В это время рыжий бульдог подошел к Энгельсу и несколько раз потерся головой о его ногу, затем встал на задние лапы и, подскочив, внезапно лизнул в щеку.
— Что это, поздравление или просьба о прощении? — рассмеялась Мери.
Фридрих погладил бульдога за ухом. Пес облегченно вздохнул, приоткрыл пасть и обнажил зубы. Он счастливо улыбался. Энгельс между тем рассказал о происшествии в саду.
— Древние германцы в обмен за хорошую собаку отдавали двух коней, — оказал Люпус, тоже большой любитель собак.
— Я не знаю, кому из этих животных отдать предпочтение, — заметил Фридрих, — человек многим обязан им на протяжении всей своей истории.
— В деревне, где я родилась, была собака, которая вытащила во время пожара из огня двоих детей. Она пасла большое стадо, и моя мать утверждала, что она понимает овечий язык и знает каждую овцу и ее привычки.
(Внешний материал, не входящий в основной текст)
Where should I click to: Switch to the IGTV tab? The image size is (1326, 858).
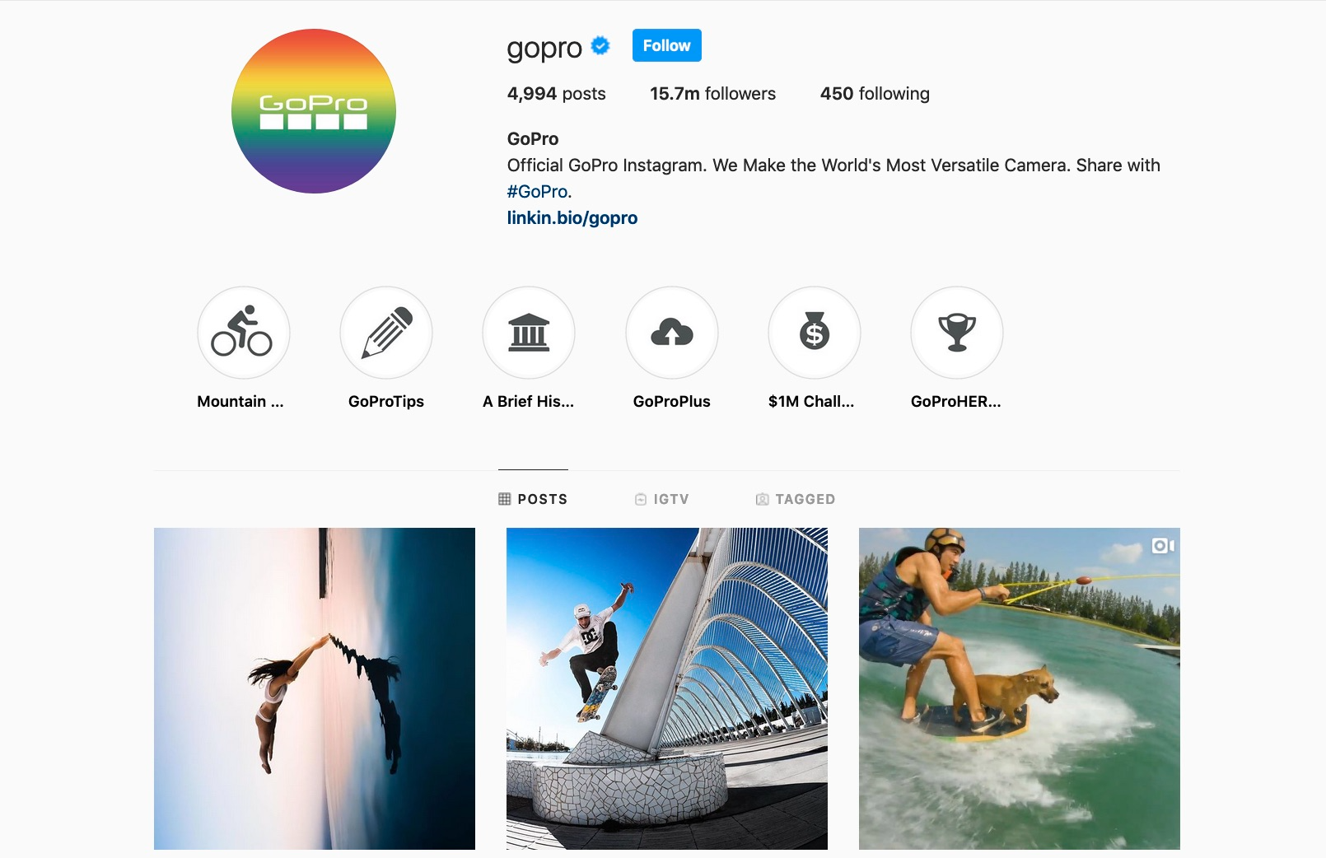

— Для этого щенка кладут на выкорм овце, как только он родится. Пес питается овечьим молоком и действительно вырастает полноправным членом, а затем поводырем стада, — пояснил Люпус. — Я читал у Плутарха и Плиния замечательные страницы о том, как ценили собак древние греки.
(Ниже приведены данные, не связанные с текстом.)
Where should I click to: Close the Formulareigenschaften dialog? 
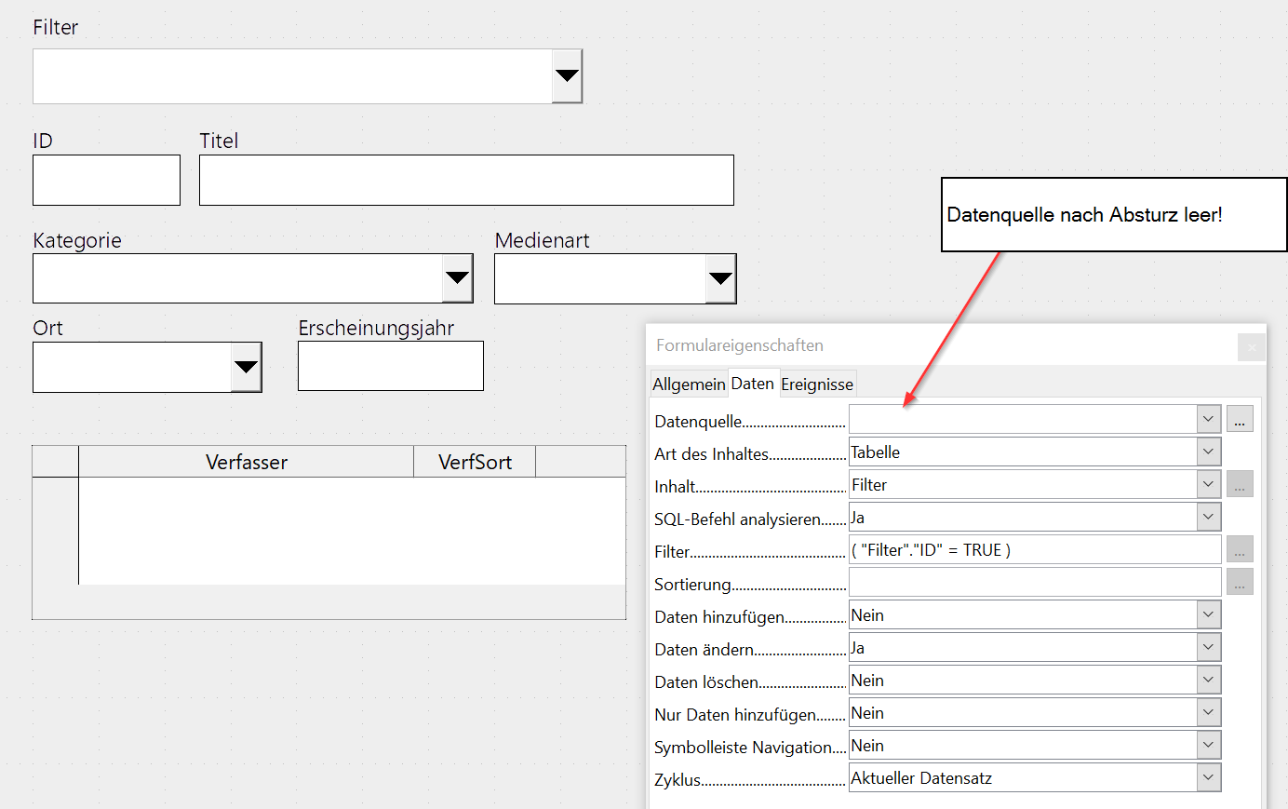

— Еще бы, — сказал Фридрих, — собаки и в военном деле имеют большие заслуги. За пять тысяч лет до нашей эры они уже надежно охраняли крепости, были наилучшими караульными и будили стражу при малейшей опасности громким предостерегающим лаем. В войнах рабовладельческого периода собаки в бою всегда шли в первой шеренге, за ними рабы и лишь затем воины. Древние римляне, гунны, кельты и тевтоны широко пользовались собаками для сторожевой службы. То же было и в средние века. Собак, сопровождавших обозы и военный транспорт, одевали в особые панцири с остриями для защиты от нападения неприятельской конницы. Во время войны Испании с Францией четыре тысячи обученных военных собак оказали решающую помощь испанской пехоте.
— Для меня собака олицетворяет не воинскую доблесть, а верность, — заговорила Мери. — Недавно я слышала о бульдоге, который не пережил смерти своего хозяина и умер на его могиле, отказавшись есть и пить.
— Помнишь ли ты, Люпус, имена преданных четвероногих друзей двух замечательных якобинцев? — спросил Фридрих.
— Нет, — чуточку насупился Вольф.
— Собаку Робеспьера, с которой он не расставался, звали Брунт, а у Филиппа Леба, достойнейшего из революционеров, покончившего с собой в роковую ночь девятого термидора, был пес Шилликем, он привел на могилу Филиппа его вдову и затем издох от горя.
— Ну, вот видите, я же права, когда говорю о собачьей привязанности и верности до гроба.